INPUT FOR THIS TASK: Begin
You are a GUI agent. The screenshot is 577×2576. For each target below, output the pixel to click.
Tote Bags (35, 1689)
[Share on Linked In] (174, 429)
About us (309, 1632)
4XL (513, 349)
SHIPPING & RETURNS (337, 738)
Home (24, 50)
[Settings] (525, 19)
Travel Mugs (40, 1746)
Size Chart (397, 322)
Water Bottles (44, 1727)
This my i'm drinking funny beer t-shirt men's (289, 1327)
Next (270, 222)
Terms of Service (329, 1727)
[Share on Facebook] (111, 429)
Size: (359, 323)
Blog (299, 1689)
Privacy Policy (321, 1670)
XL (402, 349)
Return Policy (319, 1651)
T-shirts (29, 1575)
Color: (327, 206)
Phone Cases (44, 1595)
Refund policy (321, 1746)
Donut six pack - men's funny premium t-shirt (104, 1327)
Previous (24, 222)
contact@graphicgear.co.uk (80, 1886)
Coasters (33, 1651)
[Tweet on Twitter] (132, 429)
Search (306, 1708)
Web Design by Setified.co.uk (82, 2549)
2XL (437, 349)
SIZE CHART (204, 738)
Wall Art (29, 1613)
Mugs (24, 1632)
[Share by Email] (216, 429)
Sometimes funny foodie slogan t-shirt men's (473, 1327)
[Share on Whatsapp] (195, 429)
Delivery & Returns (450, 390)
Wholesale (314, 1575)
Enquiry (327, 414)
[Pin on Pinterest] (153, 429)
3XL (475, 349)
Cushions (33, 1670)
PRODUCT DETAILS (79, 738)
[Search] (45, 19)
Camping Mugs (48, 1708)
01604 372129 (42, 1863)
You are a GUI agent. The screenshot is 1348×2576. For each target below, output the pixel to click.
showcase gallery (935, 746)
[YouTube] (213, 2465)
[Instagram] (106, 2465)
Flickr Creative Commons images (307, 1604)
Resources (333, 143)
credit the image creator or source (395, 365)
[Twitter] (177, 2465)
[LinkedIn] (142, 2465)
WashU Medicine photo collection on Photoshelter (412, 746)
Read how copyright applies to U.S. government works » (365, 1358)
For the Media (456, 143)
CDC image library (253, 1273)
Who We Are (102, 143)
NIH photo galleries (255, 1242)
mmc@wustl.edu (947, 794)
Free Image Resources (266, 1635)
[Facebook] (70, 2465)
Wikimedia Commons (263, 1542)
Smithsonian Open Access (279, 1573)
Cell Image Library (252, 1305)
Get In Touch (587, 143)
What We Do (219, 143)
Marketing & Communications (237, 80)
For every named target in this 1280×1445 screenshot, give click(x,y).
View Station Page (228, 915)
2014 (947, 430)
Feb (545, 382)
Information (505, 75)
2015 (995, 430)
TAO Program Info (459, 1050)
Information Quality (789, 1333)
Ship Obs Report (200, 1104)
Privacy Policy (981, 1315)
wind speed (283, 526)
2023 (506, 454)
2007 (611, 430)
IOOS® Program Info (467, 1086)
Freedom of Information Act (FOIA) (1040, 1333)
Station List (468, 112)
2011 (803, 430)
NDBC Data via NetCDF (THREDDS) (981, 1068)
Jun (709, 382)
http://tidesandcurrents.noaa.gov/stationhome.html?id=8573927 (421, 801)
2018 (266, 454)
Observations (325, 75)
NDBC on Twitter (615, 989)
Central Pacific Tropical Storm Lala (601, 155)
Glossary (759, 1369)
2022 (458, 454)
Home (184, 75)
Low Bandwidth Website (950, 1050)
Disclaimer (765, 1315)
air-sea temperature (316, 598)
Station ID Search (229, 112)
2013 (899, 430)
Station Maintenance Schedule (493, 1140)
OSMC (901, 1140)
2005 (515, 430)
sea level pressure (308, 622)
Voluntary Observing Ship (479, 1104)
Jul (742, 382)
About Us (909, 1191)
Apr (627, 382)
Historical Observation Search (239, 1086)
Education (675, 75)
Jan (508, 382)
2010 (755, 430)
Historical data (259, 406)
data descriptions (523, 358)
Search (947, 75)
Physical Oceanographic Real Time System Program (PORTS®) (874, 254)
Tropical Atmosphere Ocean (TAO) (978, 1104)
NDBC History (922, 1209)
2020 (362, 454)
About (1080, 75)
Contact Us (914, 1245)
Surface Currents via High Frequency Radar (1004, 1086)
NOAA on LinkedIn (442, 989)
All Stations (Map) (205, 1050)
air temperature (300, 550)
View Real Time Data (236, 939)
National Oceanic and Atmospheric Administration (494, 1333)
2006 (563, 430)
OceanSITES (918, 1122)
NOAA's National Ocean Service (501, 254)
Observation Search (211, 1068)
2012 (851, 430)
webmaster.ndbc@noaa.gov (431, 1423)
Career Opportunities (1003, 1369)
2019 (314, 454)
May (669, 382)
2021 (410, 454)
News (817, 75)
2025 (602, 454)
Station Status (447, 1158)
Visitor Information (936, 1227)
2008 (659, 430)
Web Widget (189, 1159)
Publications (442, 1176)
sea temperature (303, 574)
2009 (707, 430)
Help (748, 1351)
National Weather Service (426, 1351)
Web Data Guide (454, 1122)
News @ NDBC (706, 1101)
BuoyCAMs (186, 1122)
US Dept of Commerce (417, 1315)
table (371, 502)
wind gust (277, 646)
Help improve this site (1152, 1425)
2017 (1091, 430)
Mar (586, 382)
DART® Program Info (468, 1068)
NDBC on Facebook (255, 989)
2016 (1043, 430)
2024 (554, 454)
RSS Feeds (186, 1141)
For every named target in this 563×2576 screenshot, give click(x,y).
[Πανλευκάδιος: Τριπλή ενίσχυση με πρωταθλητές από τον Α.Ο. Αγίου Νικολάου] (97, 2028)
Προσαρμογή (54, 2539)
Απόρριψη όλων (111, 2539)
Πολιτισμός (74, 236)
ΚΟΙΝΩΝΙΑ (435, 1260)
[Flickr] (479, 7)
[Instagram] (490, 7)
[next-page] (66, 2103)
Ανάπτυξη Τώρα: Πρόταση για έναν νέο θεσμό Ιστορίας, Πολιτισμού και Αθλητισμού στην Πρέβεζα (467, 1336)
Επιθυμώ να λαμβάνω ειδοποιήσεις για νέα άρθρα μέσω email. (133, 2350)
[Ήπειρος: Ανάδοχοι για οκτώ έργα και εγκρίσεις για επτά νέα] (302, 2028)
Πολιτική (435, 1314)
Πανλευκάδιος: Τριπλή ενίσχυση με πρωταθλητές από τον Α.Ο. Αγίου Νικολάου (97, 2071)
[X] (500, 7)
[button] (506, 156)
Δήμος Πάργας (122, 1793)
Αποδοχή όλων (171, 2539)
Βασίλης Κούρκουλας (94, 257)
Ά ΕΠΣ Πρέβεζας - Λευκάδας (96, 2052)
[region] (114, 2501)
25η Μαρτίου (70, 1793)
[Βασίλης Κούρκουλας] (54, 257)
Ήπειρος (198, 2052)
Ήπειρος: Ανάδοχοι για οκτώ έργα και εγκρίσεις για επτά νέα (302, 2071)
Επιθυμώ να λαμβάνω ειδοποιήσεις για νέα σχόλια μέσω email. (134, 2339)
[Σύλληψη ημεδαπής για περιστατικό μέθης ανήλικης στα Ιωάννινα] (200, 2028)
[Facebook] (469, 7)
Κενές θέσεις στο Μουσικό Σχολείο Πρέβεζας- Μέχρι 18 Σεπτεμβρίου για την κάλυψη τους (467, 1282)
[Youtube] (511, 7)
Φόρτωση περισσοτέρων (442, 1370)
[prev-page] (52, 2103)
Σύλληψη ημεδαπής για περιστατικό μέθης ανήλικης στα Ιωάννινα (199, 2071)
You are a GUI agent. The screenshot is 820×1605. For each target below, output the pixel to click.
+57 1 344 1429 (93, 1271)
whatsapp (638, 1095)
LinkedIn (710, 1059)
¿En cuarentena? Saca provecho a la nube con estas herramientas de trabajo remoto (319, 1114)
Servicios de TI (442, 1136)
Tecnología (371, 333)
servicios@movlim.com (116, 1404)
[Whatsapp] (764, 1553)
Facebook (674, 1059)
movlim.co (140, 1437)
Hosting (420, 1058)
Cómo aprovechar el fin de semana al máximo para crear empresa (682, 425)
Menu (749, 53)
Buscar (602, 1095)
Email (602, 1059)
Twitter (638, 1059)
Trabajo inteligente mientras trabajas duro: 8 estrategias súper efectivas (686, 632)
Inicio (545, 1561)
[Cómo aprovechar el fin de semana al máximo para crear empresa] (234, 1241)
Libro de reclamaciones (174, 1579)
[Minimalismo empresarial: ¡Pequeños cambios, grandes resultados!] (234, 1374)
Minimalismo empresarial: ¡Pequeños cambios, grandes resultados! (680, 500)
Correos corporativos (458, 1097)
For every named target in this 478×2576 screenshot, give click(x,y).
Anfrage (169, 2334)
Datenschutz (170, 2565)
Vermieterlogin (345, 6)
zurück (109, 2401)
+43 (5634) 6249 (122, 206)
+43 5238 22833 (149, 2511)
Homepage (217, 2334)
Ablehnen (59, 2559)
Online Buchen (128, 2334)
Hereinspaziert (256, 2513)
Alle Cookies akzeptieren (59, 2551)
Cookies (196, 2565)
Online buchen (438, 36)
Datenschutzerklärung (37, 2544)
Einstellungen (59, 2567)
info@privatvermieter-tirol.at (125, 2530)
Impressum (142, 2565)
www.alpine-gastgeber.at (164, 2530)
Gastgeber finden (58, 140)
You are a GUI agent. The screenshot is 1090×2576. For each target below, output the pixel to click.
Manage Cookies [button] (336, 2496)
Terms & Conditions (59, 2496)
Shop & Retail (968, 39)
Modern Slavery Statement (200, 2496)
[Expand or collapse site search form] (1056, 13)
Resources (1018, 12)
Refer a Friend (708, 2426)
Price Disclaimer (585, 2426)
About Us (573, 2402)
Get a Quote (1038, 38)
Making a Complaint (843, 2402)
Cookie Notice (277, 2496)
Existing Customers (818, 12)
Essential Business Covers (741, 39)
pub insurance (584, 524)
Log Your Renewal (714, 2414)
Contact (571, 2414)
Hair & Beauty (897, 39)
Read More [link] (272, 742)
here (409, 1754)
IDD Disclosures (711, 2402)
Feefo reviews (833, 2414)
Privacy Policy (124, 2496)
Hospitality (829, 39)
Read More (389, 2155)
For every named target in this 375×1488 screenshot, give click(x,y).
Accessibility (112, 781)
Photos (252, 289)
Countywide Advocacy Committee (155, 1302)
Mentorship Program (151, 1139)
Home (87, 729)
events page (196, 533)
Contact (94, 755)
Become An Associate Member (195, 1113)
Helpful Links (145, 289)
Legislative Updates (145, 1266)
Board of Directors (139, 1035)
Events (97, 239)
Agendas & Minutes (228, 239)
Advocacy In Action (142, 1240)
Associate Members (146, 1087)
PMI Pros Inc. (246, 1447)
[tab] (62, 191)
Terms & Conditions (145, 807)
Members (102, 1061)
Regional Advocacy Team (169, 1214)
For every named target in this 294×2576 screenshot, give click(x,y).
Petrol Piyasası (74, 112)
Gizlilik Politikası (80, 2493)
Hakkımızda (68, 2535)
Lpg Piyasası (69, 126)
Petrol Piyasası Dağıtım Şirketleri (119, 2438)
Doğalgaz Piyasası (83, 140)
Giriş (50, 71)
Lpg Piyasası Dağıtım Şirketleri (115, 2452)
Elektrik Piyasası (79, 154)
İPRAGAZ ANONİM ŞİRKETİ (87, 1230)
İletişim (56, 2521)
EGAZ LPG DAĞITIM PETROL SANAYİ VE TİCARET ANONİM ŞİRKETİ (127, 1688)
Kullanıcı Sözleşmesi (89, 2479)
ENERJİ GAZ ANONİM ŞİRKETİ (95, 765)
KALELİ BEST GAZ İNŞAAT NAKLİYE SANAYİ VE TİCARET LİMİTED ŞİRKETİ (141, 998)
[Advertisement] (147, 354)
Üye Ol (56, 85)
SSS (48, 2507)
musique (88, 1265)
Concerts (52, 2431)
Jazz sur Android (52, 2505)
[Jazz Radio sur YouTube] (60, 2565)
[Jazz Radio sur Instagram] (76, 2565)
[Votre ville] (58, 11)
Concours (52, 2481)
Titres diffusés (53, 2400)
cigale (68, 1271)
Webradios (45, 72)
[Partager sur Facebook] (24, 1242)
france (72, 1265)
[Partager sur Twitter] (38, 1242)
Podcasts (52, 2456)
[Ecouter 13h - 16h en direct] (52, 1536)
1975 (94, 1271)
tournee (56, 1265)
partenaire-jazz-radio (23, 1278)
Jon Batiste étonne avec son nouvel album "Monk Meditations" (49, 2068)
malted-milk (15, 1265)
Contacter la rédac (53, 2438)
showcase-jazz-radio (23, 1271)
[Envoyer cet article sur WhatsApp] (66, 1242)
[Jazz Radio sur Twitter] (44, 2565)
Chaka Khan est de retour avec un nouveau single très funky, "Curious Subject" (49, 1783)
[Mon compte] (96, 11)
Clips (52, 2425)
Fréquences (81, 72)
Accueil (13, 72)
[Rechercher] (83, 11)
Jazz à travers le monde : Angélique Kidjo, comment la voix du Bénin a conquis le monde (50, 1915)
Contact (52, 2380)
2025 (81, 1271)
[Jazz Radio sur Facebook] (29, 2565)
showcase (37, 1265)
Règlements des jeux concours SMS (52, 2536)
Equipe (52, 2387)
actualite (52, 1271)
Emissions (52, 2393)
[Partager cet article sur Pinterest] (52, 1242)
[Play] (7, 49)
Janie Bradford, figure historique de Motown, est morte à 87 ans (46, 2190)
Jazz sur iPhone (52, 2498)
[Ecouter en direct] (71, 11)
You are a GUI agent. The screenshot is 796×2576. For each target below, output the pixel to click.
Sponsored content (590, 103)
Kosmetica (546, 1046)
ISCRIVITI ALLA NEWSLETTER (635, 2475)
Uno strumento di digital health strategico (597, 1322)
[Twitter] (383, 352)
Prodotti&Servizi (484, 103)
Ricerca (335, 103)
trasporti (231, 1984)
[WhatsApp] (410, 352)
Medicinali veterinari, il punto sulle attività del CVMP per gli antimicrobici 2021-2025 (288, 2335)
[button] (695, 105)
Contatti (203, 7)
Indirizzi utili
INPUT FOR THIS TASK: End
TASK GOAL: In the data above, find the line that contains "NDBC on Twitter (615, 989)" and the line that contains "Help (748, 1351)". Repeat exactly those lines and every line between them, and only those.

ANSWER FOR THE TASK:
NDBC on Twitter (615, 989)
Central Pacific Tropical Storm Lala (601, 155)
Glossary (759, 1369)
2022 (458, 454)
Home (184, 75)
Low Bandwidth Website (950, 1050)
Disclaimer (765, 1315)
air-sea temperature (316, 598)
Station ID Search (229, 112)
2013 (899, 430)
Station Maintenance Schedule (493, 1140)
OSMC (901, 1140)
2005 (515, 430)
sea level pressure (308, 622)
Voluntary Observing Ship (479, 1104)
Jul (742, 382)
About Us (909, 1191)
Apr (627, 382)
Historical Observation Search (239, 1086)
Education (675, 75)
Jan (508, 382)
2010 (755, 430)
Historical data (259, 406)
data descriptions (523, 358)
Search (947, 75)
Physical Oceanographic Real Time System Program (PORTS®) (874, 254)
Tropical Atmosphere Ocean (TAO) (978, 1104)
NDBC History (922, 1209)
2020 (362, 454)
About (1080, 75)
Contact Us (914, 1245)
Surface Currents via High Frequency Radar (1004, 1086)
NOAA on LinkedIn (442, 989)
All Stations (Map) (205, 1050)
air temperature (300, 550)
View Real Time Data (236, 939)
National Oceanic and Atmospheric Administration (494, 1333)
2006 (563, 430)
OceanSITES (918, 1122)
NOAA's National Ocean Service (501, 254)
Observation Search (211, 1068)
2012 (851, 430)
webmaster.ndbc@noaa.gov (431, 1423)
Career Opportunities (1003, 1369)
2019 (314, 454)
May (669, 382)
2021 (410, 454)
News (817, 75)
2025 (602, 454)
Station Status (447, 1158)
Visitor Information (936, 1227)
2008 (659, 430)
Web Widget (189, 1159)
Publications (442, 1176)
sea temperature (303, 574)
2009 (707, 430)
Help (748, 1351)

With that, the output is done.